-------- INPUT RECORDS

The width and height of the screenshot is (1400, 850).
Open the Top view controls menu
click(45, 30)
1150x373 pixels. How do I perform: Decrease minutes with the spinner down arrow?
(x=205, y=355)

----------------

Output the rows above word for word, beginning with the line that contains "1150x373 pixels. How" and continuing through the last line of the rows.

WRITTEN RESPONSE:
1150x373 pixels. How do I perform: Decrease minutes with the spinner down arrow?
(x=205, y=355)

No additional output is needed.